1 Mallarmé (1842-1898) : une esthétique hermétique

A Professeur et poète

Né à Paris, professeur d’anglais et poète, Mallarmé reçoit chaque mardi dans son appartement de la rue de Rome des artistes (Manet, Debussy…) et des jeunes poètes qui voient en lui un maître.

B L’exigence poétique

Le recueil Poésies (1887) rassemble trente-cinq poèmes.

« L’Azur » (1864) traduit le découragement du poète qui désespère d’atteindre la perfection poétique, symbolisée par l’Azur.

« Brise marine » (1865) exprime le désir du poète d’échapper à l’ennui qui pèse sur sa vie.

La chair est triste, hélas ! et j’ai lu tous les livres.

info Chez les Latins, les faunes sont de petits dieux rustiques vivant dans les bois, protecteurs des troupeaux et des bergers.

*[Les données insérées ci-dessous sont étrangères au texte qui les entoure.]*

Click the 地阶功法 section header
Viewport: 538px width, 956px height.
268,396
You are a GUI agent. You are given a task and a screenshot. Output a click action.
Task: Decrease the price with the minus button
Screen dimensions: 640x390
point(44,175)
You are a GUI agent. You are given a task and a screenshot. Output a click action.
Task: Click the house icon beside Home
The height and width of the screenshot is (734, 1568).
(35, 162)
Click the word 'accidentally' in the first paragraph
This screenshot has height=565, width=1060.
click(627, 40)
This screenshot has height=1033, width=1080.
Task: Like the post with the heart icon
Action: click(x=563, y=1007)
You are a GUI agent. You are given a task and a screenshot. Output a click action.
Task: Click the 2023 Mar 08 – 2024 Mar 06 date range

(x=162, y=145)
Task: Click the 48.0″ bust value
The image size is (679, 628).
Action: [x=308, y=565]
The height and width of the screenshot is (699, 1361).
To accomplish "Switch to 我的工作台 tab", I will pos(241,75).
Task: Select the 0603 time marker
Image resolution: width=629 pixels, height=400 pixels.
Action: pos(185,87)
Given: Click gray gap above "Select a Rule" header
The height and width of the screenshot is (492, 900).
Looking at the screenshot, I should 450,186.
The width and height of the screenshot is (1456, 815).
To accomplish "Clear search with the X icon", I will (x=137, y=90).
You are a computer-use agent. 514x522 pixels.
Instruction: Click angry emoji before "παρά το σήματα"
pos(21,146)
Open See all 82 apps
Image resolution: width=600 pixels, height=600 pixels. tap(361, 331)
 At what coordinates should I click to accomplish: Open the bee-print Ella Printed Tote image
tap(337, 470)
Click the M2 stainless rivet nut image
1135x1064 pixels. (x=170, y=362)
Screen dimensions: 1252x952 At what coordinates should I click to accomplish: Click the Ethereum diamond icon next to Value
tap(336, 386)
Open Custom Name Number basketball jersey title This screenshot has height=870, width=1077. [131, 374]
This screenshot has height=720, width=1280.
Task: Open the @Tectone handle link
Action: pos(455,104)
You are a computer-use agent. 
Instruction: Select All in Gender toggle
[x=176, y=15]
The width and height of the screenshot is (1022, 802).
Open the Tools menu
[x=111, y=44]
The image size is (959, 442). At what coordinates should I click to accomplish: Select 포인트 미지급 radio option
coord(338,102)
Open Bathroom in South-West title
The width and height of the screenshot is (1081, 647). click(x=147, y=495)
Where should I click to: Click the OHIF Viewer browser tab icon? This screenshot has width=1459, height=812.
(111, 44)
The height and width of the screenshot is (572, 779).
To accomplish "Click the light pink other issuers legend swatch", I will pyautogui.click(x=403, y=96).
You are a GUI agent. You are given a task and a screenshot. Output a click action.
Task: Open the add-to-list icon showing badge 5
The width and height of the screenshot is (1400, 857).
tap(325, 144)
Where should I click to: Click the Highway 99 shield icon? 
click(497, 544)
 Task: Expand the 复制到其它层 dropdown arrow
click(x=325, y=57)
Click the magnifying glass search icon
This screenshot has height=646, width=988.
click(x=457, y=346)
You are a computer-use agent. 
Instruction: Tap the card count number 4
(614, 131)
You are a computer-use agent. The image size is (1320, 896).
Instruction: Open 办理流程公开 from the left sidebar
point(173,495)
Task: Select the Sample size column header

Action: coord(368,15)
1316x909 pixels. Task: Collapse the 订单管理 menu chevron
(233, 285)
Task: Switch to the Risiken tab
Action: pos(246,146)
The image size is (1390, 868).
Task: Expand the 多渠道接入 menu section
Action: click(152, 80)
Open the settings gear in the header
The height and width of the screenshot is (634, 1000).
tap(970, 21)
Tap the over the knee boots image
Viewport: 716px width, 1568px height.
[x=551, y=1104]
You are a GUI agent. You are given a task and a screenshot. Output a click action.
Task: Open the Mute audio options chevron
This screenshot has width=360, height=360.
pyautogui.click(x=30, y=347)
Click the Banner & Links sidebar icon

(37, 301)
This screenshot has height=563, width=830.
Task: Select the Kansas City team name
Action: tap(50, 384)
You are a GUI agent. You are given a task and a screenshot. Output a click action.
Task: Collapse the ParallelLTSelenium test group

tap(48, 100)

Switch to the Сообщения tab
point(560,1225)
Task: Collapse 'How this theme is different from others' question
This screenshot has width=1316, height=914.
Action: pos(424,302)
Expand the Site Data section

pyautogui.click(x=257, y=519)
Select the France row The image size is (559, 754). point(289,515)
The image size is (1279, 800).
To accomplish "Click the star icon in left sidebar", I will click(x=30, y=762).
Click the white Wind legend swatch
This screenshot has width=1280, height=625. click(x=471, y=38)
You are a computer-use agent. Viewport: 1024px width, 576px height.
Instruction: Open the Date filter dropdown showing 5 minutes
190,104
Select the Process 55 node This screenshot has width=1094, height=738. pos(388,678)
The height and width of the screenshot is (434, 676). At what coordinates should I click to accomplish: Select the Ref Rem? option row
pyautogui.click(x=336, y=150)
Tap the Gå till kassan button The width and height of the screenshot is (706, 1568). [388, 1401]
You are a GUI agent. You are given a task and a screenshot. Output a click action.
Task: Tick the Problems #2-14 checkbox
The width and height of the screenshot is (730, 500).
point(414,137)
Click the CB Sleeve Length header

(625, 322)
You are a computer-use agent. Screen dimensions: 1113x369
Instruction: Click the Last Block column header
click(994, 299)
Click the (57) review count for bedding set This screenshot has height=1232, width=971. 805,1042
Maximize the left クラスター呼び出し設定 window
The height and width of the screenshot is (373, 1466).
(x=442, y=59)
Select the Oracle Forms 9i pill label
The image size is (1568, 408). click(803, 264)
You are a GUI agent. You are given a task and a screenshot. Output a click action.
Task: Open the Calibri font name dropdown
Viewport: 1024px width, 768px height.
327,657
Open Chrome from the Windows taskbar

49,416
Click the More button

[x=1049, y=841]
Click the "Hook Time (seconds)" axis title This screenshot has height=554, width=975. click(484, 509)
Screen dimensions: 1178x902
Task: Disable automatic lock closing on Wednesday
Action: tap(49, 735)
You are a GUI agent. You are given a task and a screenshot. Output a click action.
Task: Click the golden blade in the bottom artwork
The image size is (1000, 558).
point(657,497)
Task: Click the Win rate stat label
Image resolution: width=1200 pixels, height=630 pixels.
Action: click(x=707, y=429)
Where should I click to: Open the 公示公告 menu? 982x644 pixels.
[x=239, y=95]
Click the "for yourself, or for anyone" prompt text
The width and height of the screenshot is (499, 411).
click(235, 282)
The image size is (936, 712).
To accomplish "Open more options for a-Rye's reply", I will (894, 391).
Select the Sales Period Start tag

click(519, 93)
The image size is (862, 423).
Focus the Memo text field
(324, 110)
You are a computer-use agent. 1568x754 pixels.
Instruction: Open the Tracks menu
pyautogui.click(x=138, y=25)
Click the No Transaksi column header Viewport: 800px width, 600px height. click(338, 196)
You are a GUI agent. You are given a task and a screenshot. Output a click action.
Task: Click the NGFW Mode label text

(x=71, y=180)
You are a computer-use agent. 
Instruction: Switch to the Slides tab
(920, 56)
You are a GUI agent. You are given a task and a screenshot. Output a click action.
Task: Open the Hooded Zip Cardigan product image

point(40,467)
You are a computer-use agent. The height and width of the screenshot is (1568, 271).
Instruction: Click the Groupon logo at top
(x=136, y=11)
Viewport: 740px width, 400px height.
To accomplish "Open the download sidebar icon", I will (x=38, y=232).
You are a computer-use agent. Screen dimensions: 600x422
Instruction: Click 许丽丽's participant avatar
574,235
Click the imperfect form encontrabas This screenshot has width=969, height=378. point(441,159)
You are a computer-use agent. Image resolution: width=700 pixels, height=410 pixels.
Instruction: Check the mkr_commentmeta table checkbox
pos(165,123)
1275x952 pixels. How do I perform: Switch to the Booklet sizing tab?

« L’Après-midi d’un faune » (1876) évoque la rêverie érotique d’un faune couché sous un olivier. Le poème a inspiré à Claude Debussy son Prélude à l’après-midi d’un faune (1894).

« Le Tombeau d’Edgar Poe » (1877) célèbre la mémoire de l’écrivain américain par un sonnet.

Tel qu’en lui-même enfin l’éternité le change

« Le vierge, le vivace… » présente une réflexion sur l’inspiration et l’écriture poétique : la poésie est une quête douloureuse de l’absolu.

L’essentiel sur…

l’œuvre de Mallarmé

  • Une poésie difficile, chargée de symboles.
  • Une expérience mystique : la poésie, par essence mystérieuse et insaisissable, est réservée aux initiés.

2 Lautréamont (1846-1870) : les séductions du mal

Isidore Ducasse, dit Lautréamont, naît à Montevideo (Uruguay). Venu à Paris pour faire ses études, il y mène une vie misérable et écrit de la poésie. Il meurt de la tuberculose à vingt-quatre ans.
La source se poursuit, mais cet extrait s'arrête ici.